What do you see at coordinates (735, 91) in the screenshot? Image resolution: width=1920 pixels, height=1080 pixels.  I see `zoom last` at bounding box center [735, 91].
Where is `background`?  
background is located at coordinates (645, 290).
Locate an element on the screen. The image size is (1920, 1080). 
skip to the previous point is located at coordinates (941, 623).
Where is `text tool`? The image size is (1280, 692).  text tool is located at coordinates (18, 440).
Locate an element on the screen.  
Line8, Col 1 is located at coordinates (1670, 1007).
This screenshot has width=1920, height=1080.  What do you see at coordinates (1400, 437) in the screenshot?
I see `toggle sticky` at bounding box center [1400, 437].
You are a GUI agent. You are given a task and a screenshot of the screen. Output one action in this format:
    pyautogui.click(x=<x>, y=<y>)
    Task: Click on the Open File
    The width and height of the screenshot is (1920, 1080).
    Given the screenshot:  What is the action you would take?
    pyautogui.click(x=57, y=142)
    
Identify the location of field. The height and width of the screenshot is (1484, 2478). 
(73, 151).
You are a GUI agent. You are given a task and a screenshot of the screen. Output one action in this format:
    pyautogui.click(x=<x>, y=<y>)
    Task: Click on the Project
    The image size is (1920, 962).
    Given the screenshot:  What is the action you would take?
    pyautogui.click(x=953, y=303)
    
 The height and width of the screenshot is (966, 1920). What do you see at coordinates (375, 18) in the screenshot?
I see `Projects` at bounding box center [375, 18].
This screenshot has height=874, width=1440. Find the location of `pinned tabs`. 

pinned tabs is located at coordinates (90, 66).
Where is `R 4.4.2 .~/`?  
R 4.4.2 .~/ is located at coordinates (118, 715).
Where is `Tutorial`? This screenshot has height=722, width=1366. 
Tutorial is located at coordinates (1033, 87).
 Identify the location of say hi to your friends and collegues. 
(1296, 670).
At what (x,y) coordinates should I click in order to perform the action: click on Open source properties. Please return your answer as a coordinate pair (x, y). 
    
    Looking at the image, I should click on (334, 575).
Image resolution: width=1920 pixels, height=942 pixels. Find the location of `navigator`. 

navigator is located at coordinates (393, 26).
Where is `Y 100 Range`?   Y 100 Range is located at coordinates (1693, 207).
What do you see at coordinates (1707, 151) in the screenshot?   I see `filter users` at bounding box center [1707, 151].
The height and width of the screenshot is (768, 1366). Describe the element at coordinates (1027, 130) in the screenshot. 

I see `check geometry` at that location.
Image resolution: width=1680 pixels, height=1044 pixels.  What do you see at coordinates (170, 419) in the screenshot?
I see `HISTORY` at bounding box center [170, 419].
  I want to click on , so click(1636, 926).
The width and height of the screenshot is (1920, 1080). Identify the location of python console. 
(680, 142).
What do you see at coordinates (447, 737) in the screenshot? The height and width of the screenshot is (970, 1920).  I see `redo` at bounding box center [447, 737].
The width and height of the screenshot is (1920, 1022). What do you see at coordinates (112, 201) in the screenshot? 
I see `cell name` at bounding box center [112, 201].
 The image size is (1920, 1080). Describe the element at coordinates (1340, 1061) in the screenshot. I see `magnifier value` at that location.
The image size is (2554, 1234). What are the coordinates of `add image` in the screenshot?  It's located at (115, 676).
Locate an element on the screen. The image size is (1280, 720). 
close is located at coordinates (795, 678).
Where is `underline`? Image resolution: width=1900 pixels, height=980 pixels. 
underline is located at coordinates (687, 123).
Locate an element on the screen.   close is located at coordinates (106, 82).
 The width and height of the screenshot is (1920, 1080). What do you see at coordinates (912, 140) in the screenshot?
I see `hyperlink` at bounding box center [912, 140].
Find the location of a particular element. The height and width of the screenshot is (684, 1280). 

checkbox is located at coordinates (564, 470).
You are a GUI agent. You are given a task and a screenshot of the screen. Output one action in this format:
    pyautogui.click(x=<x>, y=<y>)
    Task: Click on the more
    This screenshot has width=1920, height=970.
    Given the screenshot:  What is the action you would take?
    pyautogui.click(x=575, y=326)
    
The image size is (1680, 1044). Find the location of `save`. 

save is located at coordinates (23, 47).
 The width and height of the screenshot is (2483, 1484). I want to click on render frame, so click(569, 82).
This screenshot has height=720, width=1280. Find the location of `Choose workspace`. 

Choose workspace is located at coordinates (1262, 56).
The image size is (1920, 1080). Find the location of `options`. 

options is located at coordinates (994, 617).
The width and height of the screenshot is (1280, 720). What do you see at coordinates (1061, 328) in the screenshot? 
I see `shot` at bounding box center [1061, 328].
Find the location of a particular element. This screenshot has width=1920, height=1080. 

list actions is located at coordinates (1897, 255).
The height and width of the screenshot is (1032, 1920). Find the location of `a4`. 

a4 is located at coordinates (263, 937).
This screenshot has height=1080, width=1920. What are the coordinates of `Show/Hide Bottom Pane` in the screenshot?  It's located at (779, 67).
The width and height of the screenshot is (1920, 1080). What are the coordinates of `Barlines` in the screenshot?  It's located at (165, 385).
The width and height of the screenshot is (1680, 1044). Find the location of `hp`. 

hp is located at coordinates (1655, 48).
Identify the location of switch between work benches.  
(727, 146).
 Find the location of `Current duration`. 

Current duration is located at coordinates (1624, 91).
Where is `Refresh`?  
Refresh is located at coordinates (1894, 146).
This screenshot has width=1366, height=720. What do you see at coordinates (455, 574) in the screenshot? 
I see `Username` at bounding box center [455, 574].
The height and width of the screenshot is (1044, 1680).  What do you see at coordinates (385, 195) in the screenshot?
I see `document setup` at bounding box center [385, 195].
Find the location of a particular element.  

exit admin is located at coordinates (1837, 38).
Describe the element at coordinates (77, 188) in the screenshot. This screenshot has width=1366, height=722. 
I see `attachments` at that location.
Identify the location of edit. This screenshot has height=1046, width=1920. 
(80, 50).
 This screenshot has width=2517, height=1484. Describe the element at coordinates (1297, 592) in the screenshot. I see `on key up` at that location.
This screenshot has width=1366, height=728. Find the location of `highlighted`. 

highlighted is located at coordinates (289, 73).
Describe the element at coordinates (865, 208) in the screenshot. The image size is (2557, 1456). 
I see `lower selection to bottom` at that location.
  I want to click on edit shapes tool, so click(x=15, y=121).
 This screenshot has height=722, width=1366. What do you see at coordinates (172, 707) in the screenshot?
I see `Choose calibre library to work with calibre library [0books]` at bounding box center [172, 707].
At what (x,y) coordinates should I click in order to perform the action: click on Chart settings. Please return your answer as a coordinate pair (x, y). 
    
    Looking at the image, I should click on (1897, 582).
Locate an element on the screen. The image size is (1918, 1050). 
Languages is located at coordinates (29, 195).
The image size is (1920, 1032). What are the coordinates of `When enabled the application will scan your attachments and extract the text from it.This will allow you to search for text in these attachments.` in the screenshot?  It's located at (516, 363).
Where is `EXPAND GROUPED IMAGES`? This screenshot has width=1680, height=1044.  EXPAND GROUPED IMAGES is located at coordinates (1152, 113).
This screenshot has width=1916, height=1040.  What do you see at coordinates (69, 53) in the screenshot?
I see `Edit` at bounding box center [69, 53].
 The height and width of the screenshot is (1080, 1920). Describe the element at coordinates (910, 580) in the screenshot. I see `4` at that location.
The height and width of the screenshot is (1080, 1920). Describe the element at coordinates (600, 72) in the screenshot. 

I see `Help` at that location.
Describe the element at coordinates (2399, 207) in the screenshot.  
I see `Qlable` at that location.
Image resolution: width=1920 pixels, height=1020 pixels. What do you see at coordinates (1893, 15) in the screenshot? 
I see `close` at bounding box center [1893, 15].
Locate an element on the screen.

→ **Written exercise**:
Copy out exactly the rows from the line containing "Find the location of a particular element. This" through the line containing "center [385, 195].", including both of those lines.

→ **The output**:
Find the location of a particular element. This screenshot has width=1920, height=1080. 

list actions is located at coordinates (1897, 255).
The height and width of the screenshot is (1032, 1920). Find the location of `a4`. 

a4 is located at coordinates (263, 937).
This screenshot has height=1080, width=1920. What are the coordinates of `Show/Hide Bottom Pane` in the screenshot?  It's located at (779, 67).
The width and height of the screenshot is (1920, 1080). What are the coordinates of `Barlines` in the screenshot?  It's located at (165, 385).
The width and height of the screenshot is (1680, 1044). Find the location of `hp`. 

hp is located at coordinates (1655, 48).
Identify the location of switch between work benches.  
(727, 146).
 Find the location of `Current duration`. 

Current duration is located at coordinates (1624, 91).
Where is `Refresh`?  
Refresh is located at coordinates (1894, 146).
This screenshot has width=1366, height=720. What do you see at coordinates (455, 574) in the screenshot? 
I see `Username` at bounding box center [455, 574].
The height and width of the screenshot is (1044, 1680).  What do you see at coordinates (385, 195) in the screenshot?
I see `document setup` at bounding box center [385, 195].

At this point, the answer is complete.